See https://www.slideshare.net/danieljacob771282/odam-open-data-access-and-mining for further information.
library(Rodam)
## Loading required package: RCurl
## Loading required package: bitops
Initialize the ‘ODAM’ object with the wanted dataset along with its corresponding URL of webservice
dh <- new('odamws', wsURL='https://pmb-bordeaux.fr/getdata/', dsname='frim1')
options(width=256)
options(warn=-1)
options(stringsAsFactors=FALSE)
show(dh)
## levelName SetID Identifier WSEntry Description Count
## 1 plants 1 PlantID plant Plant features 552
## 2 °--samples 2 SampleID sample Sample features 1288
## 3 ¦--aliquots 3 AliquotID aliquot Aliquots features 530
## 4 ¦ ¦--cellwall_metabo 4 AliquotID aliquot Cell wall Compound quantifications 75
## 5 ¦ ¦--cellwall_metaboFW 5 AliquotID aliquot Cell Wall Compound quantifications (FW) 75
## 6 ¦ ¦--activome 6 AliquotID aliquot Activome Features 266
## 7 ¦ ¦--plato_hexosesP 10 AliquotID aliquot Hexoses Phosphate 266
## 8 ¦ ¦--lipids_AG 11 AliquotID aliquot Lipids AG 57
## 9 ¦ °--AminoAcid 12 AliquotID aliquot Amino Acids 69
## 10 °--pools 7 PoolID pool Pools of remaining pools 195
## 11 ¦--qMS_metabo 8 PoolID pool MS Compounds quantification 25
## 12 °--qNMR_metabo 9 PoolID pool NMR Compounds quantification 65
Get all WebService entries defined in the data subset ‘samples’

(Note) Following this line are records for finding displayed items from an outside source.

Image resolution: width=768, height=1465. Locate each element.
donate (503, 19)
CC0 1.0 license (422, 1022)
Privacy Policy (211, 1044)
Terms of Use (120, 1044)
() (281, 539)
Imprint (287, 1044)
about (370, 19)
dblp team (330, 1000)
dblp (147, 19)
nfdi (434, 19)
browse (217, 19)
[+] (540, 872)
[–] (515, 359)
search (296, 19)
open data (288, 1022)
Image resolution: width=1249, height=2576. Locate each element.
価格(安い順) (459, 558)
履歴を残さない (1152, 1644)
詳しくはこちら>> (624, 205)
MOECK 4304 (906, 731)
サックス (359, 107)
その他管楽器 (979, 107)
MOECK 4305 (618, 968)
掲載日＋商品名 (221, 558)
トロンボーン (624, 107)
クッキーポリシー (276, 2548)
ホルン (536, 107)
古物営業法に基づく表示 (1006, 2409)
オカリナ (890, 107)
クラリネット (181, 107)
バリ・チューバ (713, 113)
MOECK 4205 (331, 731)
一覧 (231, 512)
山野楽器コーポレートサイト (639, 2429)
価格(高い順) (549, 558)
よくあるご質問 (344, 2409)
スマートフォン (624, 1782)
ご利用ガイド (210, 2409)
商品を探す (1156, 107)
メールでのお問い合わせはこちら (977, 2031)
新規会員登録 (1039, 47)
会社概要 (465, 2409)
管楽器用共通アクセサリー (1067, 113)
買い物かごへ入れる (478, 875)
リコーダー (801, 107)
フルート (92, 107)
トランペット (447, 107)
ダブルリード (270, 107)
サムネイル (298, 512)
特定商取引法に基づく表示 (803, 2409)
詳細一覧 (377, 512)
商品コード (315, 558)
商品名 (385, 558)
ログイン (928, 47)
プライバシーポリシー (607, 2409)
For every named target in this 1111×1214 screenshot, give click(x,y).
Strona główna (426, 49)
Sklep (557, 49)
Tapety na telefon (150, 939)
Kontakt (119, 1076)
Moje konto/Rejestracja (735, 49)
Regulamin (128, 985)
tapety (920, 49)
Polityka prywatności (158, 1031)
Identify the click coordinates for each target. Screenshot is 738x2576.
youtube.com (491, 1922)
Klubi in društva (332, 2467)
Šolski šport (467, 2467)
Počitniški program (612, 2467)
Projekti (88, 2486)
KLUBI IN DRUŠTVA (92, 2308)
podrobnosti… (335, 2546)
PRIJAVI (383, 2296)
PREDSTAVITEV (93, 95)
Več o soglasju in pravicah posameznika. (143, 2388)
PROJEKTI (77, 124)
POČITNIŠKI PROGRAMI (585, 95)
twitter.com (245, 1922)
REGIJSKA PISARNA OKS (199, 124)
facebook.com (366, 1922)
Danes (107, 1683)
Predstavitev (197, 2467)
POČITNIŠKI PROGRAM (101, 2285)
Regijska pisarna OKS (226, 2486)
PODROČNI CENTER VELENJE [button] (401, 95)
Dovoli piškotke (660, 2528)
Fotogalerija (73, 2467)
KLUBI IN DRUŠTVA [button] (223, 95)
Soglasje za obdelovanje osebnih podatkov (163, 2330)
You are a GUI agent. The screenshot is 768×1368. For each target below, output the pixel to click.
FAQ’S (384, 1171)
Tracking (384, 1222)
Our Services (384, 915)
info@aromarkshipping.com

dh$getWSEntryByName("samples")
## Subset Attribute WSEntry
## 1 plants PlantID plant
## 2 plants Rank row
## 3 plants PlantNum plantnum
## 4 plants Treatment treatment
## 5 samples SampleID sample
## 6 samples Truss truss
## 7 samples DevStage stage
## 8 samples FruitAge age
a ‘WSEntry’ is an alias name associated with an attribute that allows user to query the data subset by putting a filter condition (i.e. a selection constraint) on the corresponding attribute. Not all attributes have a WSEntry but only few ones, especially the attributes within the identifier and factor categories. For instance, the WSEntry of the ‘SampleID’ attribute is ‘sample’. Thus, if you want to select only samples with their ID equal to 365, you have to specify the filter condition as ‘sample/365’.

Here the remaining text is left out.